╭──
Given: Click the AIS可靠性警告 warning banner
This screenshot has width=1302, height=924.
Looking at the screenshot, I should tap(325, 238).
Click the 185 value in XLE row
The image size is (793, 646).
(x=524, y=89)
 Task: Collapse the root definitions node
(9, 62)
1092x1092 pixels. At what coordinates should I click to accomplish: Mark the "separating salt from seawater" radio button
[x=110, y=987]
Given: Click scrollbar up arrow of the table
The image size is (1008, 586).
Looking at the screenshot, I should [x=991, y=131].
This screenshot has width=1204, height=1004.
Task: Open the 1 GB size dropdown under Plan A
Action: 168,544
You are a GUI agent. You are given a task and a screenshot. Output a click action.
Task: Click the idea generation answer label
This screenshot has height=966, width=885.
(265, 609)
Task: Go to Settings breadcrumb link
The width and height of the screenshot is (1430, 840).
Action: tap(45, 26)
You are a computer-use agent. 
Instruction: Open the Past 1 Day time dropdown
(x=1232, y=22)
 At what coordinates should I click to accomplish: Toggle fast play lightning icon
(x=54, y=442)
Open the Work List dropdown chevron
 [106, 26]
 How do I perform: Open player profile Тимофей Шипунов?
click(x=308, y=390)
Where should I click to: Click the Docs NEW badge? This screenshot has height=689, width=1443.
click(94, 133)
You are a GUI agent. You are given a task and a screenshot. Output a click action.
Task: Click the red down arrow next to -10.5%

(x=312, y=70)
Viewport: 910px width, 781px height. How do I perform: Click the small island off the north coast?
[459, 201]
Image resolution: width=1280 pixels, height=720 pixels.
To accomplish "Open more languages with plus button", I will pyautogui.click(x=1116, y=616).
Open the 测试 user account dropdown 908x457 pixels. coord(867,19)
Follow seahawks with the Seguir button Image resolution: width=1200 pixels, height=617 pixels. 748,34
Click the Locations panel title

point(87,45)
╰──
WHAT NEEDS TO BE DONE -
From the records above, pick out every line containing the word "button" and copy each of those lines in full.

RESPONSE TO THE EXERCISE -
1092x1092 pixels. At what coordinates should I click to accomplish: Mark the "separating salt from seawater" radio button
To accomplish "Open more languages with plus button", I will pyautogui.click(x=1116, y=616).
Follow seahawks with the Seguir button Image resolution: width=1200 pixels, height=617 pixels. 748,34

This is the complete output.